I'm dancing in the room as if I was in the woods with you
No need for anything but music
Music's the reason why I know time still exists
Time still exists
Time still exists
Time still exists
He thrust into me over and over with me meeting every single thrust in return. He grabbed my left leg lifting it higher and higher with each thrust hitting me at an even harder angle. I could feel him pounding into the opening of my womb. The depth to which this man was delving into me was unimaginable. I couldn't stop his name from coming out of my mouth. Instead of the normal loud moans and screams that accompanied our union, these were reverent and filled with the passion and love that he pulled from the depths of my very soul. Eric sat back on his calves and brought me up until we were face to face. He slowed his thrusts down and then said, "I promise you Lover, I will not leave you. I will be with you always if you will let me. Jag älskar dig."
So I put my arms around you around you
And I hope that I will do no wrong
My eyes are on you they're on you
And I hope that you won't hurt me
So I put my arms around you around you
And I hope that I will do no wrong
My eyes are on you they're on you
And I hope that you won't hurt me
Hearing Eric say that he loved me, even if it was in Swedish, made the impending arrival of my climax explode through my body with such force that I was wracked with quivers from the roots of my hair to the very tips of my toes. I heard Eric's moan as he reached his completion right along with me. As soon as my breathing returned to normal and I let Eric out of my ninja like clutches, he laid me down and I watched him as he was lying down next to me. The automatic reaction to curl up into his side was met with an absolute serene look upon the Viking's face. Watching the colors of the fire dance across his alabaster skin and the feel of him playing with my hair along with the comforting heat of the fire started lulling me into a dreamlike state where I could feel sleeps pull on the horizon. I said what was in the forefront of my thoughts at the moment before succumbing to slumber. "I love you, too Eric."
Waking up is always such a surreal experience. You slowly flutter back into consciousness. You try to will your mind back into a bit of functionality. Your muscles and tendons begin to stretch and pull as if to reacquaint themselves with their actual purpose; other than lying immobile for hours on end. The reality of where you are, what you have said, or done can come crashing back to the forefront of your mind making your tired eyes shoot open with a whole new purpose and life. I lay there with my eyes now wide enough to be painful if what I was remembering wasn't such on oh shit moment.

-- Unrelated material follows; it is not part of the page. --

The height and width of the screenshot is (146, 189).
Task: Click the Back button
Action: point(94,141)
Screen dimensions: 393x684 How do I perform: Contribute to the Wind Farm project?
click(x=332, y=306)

'Right before I fell asleep I had told Eric that I loved him too! He had said it before me, but it was during a very VERY passionate moment between the two of us. Well what is done is done there is nothing to do now but wait. Why am I nervous about this?' I thought incredulously. I slowly turned to face the chilling hardness that was wrapped around me. I was met with Eric's beautiful face. I slowly traced my finger across the contours of his face. He was perfection. Now I am not going to lay here and delude myself that he is a perfect man, vampire, or person because no one is perfect. That in itself is bullshit in its finest form. Eric was perfect for me. Brutal honesty wrapped in a fun loving personality. A cool hard body wrapped around a hidden warm heart, be it an unbeating one, but that is neither here nor there. He has a lust for life and the passion of a hundred men. He was my perfection.
A smile slowly started drifting across my face. 'He was my perfection!' I thought happily. Leaning forward placing a soft kiss upon his lips I felt the oh so familiar tug on my soul and Eric's arms tightening around me. 'He is kissing me back!' Him deepening the kiss literally stole my breath away. Finally pulling back I glance and him and mumble "How?" Eric knew exactly what I was referring to without elaborating.

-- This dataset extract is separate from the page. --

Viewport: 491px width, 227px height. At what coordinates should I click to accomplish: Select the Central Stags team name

His smile lit up his whole face. "Well, little one, since it is not even four a.m. yet there is no chance of the suns assholery pulling me into my daily death. Now I can turn that same question back to you 'How?'"

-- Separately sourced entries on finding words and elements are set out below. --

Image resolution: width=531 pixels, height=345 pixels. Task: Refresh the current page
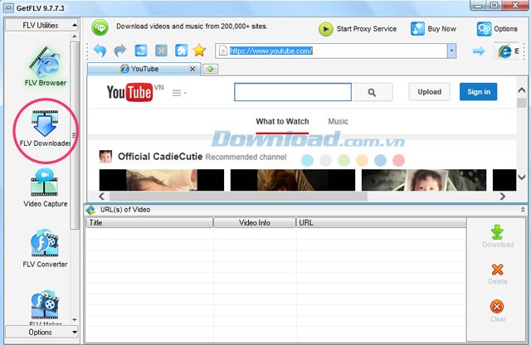click(x=141, y=51)
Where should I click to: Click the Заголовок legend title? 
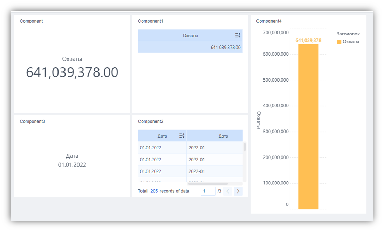(348, 34)
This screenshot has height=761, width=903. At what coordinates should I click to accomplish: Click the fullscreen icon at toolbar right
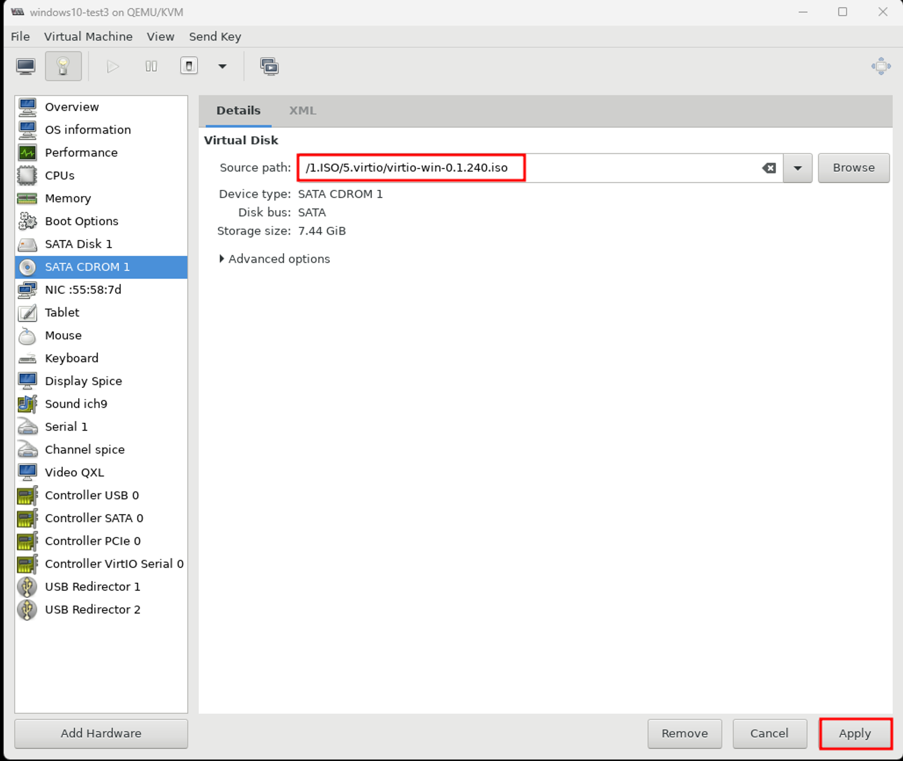880,66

I couldn't help but laugh at the seriousness upon his face. He raised an eyebrow at me. Finally I sighed. "If you must know that first night that I was at Fangtasia you were talking to Pam in a language that I didn't know from a hole in the ground. Then occasionally, especially when you were mad you would start rambling in the same language like that night at Bill's." Well that last line earned me a nice scowl. "Anyway I asked Pam one night non-chalantly what you were saying and she said that you were speaking Old Norse but that it had a direct tie to modern Swedish so I might have decided to start reading and trying to learn it on my own. Mainly because I wanted to know what you were saying about me behind my back. But also I wanted to know a little piece of you." I blushed horribly and looked away from him, hoping against hope that he wouldn't laugh too much at my expense.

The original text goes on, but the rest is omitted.